Output the lines starting at the one that contains "The image size is (1627, 1000)." and ending at the one that contains "Action: point(1155,42)", both included, copied exactly and without the picture.
══ Provided data
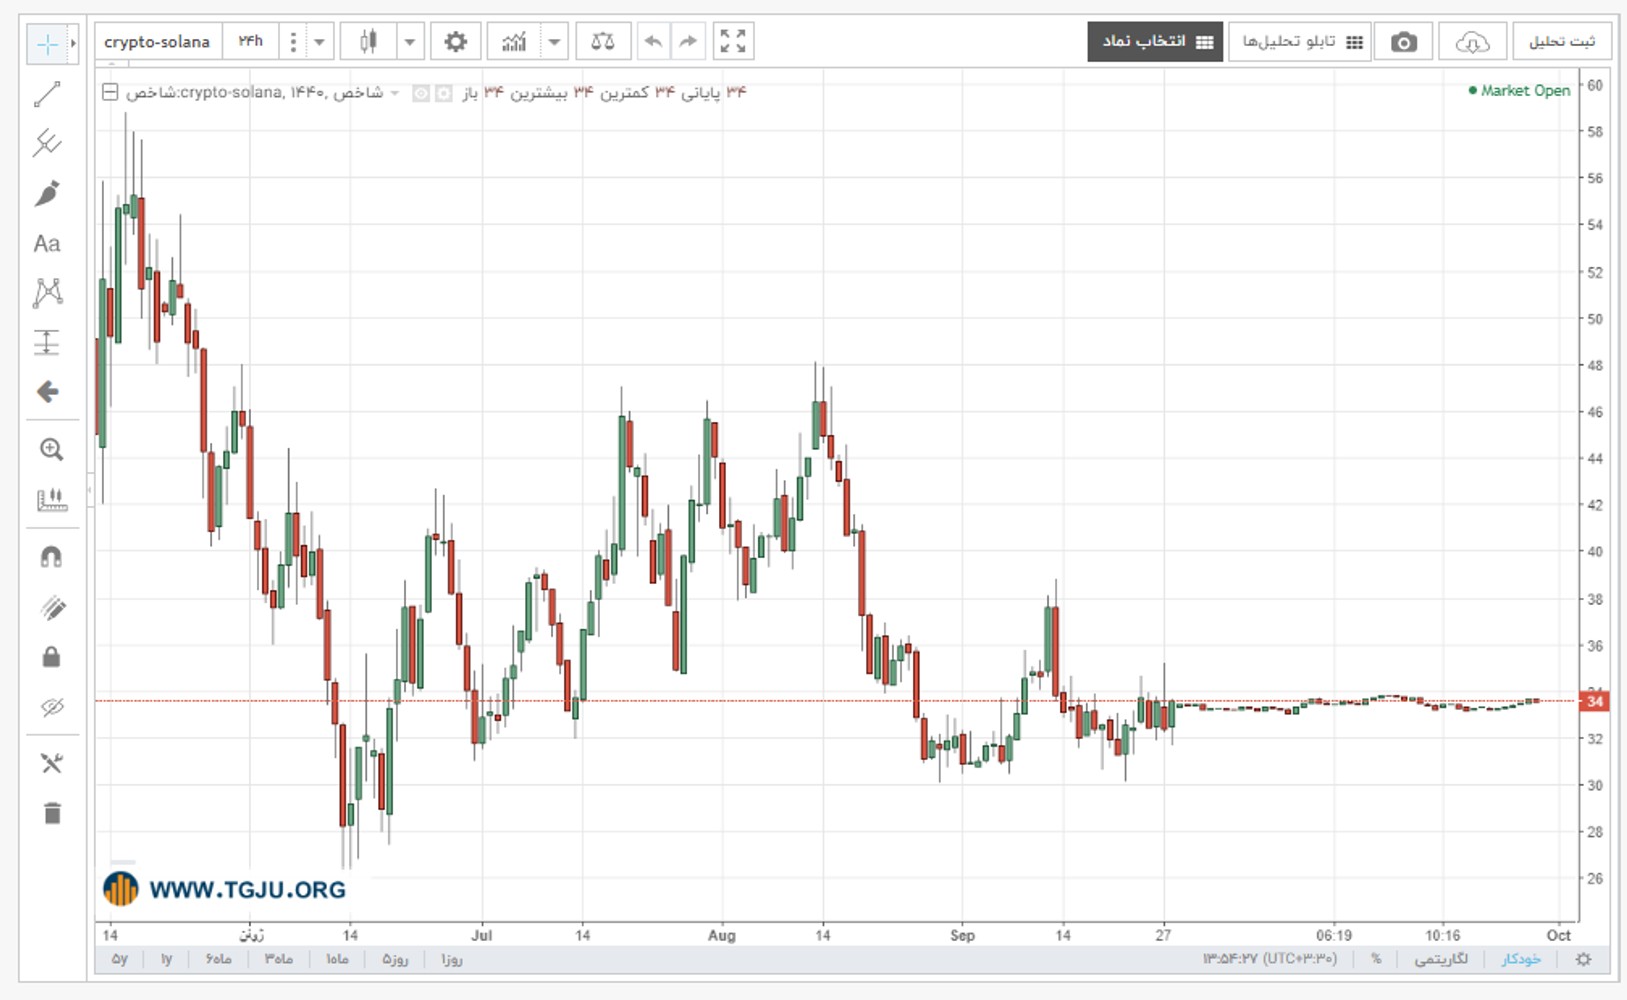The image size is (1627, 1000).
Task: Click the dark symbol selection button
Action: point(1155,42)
════
══ Provided data
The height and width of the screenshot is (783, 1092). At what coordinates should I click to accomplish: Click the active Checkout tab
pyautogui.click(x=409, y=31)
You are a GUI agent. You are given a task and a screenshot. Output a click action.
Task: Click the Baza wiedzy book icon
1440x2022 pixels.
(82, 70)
════
◆ Response to this task
The image size is (1627, 1000).
Task: Click the dark symbol selection button
Action: point(1155,42)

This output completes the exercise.